The word Gospel means ‘good news’ because it is the best news that any human being can receive. It is the news that God’s love has been embodied in the flesh and blood of the most perfect man who has ever walked on this earth so that he could transmit it to us too. All those who came to love him, not only wanted to be close to him and to be with him always, but to enter into him, to experience the love that had inspired them, and which animated him. After his Resurrection, this became possible like never before. The enduring love of the first Christians became for them like a mystical ladder, enabling their love to rise to him and his love to descend into them. This love would gradually draw them up into him and into what was later called his Mystical Body.

At the very beginning many Christians had known and come to love Jesus while he was on earth, but as time went by this ‘happy few’ grew smaller and smaller. Nevertheless, the memories were handed down so that new generations could also come to know and love the most adorable man who ever lived. In order to help those who never knew him personally to come to know and love him, a new form of mental prayer was born that had never been known before. It came to be called  Christian meditation. Even in the pagan world, there had been mental prayer, called ‘meditation’. It involved using all sorts of different man-made methods and techniques to try to gain experiences of the divine.

Element and text position data
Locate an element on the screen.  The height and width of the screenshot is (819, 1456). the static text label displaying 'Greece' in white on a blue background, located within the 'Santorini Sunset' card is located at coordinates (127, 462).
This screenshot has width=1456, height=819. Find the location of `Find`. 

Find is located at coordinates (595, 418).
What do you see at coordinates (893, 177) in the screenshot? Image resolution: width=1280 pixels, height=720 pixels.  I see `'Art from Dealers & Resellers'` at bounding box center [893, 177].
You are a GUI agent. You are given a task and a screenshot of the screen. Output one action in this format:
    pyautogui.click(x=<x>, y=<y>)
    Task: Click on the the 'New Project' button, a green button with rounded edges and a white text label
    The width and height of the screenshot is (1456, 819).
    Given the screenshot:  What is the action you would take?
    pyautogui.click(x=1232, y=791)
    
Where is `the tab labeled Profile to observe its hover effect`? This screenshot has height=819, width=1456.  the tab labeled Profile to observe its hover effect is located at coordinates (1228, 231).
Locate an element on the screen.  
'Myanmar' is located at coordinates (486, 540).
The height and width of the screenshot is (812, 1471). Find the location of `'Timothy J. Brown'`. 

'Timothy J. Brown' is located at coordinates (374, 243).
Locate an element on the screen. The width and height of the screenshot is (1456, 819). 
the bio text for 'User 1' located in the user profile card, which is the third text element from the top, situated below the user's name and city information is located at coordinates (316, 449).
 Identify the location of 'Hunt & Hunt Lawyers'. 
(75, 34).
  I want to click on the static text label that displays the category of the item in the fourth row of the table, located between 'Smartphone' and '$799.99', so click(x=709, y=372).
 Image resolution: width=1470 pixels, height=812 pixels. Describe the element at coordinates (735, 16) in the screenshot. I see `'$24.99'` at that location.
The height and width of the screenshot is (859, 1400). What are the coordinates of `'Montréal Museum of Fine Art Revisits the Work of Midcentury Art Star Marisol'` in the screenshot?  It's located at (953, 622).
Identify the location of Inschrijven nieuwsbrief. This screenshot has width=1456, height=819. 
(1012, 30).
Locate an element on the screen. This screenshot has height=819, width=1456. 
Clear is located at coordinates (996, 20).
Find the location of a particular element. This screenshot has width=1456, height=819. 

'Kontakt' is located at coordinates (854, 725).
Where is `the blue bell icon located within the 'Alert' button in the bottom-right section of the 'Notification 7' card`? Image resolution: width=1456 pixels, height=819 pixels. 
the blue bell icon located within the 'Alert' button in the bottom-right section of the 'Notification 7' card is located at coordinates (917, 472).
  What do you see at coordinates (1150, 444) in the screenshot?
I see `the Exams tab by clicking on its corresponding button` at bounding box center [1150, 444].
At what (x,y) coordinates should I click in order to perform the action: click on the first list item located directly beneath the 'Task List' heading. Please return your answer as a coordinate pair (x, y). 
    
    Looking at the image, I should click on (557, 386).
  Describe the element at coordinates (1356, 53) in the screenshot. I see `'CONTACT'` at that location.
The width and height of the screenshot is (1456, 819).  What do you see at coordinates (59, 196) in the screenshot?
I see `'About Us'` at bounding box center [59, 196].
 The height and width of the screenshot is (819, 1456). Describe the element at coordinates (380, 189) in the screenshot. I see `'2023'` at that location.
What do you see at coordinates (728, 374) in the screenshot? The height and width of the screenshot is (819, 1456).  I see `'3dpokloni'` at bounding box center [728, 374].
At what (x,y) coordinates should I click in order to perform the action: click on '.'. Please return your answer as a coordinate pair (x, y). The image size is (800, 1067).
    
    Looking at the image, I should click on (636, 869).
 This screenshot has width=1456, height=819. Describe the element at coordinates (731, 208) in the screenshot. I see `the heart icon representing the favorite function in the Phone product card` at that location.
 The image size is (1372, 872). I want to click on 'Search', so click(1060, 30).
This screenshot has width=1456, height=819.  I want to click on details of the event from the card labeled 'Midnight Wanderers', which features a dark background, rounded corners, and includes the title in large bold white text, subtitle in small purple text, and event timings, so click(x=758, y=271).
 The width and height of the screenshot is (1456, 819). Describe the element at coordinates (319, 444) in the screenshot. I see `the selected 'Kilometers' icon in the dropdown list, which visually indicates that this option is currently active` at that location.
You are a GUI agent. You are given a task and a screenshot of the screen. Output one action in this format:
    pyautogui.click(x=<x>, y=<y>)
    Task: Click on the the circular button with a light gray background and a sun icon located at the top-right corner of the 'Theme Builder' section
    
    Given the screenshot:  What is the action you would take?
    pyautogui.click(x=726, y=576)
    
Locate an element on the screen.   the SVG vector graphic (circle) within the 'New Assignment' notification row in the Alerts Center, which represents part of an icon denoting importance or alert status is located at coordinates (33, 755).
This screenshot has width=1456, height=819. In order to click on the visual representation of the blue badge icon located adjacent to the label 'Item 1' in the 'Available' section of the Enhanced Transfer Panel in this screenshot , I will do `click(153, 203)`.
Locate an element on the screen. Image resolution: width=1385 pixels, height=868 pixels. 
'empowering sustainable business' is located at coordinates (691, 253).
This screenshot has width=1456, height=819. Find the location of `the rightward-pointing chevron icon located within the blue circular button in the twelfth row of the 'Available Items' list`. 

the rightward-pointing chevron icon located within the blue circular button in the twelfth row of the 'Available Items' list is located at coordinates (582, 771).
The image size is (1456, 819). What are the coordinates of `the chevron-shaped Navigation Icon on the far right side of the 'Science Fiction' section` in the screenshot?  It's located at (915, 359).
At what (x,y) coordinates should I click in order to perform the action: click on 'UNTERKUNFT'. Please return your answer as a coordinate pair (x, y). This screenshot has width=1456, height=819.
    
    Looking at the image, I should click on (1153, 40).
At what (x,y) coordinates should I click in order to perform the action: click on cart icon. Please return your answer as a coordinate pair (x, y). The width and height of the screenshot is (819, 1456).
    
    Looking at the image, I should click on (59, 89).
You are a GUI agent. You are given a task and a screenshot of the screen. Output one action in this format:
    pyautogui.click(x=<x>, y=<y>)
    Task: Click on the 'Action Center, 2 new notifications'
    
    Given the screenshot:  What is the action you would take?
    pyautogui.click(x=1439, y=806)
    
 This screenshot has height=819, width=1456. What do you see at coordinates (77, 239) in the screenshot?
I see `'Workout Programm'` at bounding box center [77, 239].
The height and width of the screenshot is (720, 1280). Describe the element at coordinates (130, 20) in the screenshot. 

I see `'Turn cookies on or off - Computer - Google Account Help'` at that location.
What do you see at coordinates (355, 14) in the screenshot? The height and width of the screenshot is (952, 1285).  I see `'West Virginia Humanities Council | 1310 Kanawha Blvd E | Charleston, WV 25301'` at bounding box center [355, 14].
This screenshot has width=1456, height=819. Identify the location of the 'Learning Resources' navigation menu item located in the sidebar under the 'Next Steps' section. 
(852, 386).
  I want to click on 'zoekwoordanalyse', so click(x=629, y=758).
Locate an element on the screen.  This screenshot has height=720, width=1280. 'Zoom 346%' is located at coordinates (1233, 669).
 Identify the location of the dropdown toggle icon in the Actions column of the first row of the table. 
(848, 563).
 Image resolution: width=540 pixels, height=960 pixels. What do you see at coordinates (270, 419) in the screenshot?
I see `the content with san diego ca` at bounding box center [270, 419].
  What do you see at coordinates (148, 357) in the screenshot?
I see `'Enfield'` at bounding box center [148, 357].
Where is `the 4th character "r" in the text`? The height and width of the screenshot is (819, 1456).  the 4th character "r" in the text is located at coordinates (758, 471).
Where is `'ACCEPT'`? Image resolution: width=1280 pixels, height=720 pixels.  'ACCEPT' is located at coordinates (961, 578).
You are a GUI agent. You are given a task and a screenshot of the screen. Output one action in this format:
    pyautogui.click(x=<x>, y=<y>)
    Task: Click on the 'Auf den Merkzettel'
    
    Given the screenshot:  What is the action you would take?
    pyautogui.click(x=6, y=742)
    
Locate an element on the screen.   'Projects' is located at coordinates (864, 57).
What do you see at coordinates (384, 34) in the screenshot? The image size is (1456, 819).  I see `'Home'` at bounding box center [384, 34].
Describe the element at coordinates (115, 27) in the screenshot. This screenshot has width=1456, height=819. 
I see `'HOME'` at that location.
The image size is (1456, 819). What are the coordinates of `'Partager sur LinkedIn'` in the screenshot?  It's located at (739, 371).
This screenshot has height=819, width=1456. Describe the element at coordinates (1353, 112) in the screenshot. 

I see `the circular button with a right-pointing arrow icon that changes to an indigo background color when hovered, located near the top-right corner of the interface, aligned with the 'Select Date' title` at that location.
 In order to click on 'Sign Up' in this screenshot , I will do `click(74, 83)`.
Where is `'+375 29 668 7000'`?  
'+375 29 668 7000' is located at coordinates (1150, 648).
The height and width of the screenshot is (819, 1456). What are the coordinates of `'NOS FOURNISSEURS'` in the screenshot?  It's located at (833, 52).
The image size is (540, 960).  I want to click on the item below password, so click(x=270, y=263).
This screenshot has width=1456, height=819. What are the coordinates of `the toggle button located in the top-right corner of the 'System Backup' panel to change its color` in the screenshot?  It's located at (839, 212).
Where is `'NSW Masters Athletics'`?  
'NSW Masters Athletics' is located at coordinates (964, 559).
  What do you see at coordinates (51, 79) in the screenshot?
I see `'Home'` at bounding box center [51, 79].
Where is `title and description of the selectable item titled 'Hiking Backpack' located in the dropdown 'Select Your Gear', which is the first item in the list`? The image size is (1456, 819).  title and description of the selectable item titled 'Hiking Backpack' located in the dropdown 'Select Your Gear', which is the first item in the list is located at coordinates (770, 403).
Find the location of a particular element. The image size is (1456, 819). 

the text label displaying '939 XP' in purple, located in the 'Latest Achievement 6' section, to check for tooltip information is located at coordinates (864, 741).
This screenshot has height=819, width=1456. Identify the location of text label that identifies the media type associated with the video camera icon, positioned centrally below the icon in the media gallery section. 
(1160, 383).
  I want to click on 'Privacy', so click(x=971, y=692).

Direction 1:
Write out the passage on the Gospel and Christian meditation from "At the very" up to and including "of the divine.".
Direction 2:
Pick up the passage on the Gospel and Christian meditation where it stops and continue it.

Right answer 1:
At the very beginning many Christians had known and come to love Jesus while he was on earth, but as time went by this ‘happy few’ grew smaller and smaller. Nevertheless, the memories were handed down so that new generations could also come to know and love the most adorable man who ever lived. In order to help those who never knew him personally to come to know and love him, a new form of mental prayer was born that had never been known before. It came to be called  Christian meditation. Even in the pagan world, there had been mental prayer, called ‘meditation’. It involved using all sorts of different man-made methods and techniques to try to gain experiences of the divine.

Right answer 2:
Meditation After the Resurrection

After the Resurrection, however,  the word meditation was given a new Christian meaning.  Using the memories of those who had known and loved Jesus in the past, and reading what was written about him in the scriptures, the early Christians were introduced to this new form of mental prayer.  They were taught to use their memories and their imaginations to bring Jesus back to life in their hearts and minds. It was here that the most loveable person who ever lived was reborn again to be loved once more. When this love grew and grew with frequent meditations on all Jesus had said and done, a fervour fired their hearts and minds. Love, by its very nature desires union; it desires to be united with the one whose love has set them alight. The union for which they began to yearn then was nothing less than union with Jesus. In his Confessions St Augustine put it this way: “You have made us for yourself, O Lord, and our heart is restless until it rests in you.”

Union

Although it is quite possible to love someone who once lived in the past, it is quite impossible to be united with them; after all, they are dead. However, the same Jesus who once lived on this earth is, thanks to his Resurrection, alive now in the present, where the union for which they desired can be consummated. I say can, because there is such a moral disparity between him and us that before that union can take place a deep spiritual purification has to prepare us. It is at this point that the meditation that had become pleasant and rewarding suddenly comes to an end. The reason is simply this – the pure desire for union reaches outward and upward, as it were, to enter into Christ as he is now in his risen glory, but the rest of us remains behind where we will remain until we are sufficiently purified to follow our hearts’ desire. In the operetta Iolanthe, the hero, Strephon,  is a half fairy and half human, half spiritual and half physical. So he complains that although his spiritual half can pass under a door, through a crack in the window, or through a keyhole, his physical half cannot. It is the same with us, although our spiritual yearning reaches up to God, our physical self cannot follow it, at least until it becomes purified or ‘spiritualised’ by the Holy Spirit.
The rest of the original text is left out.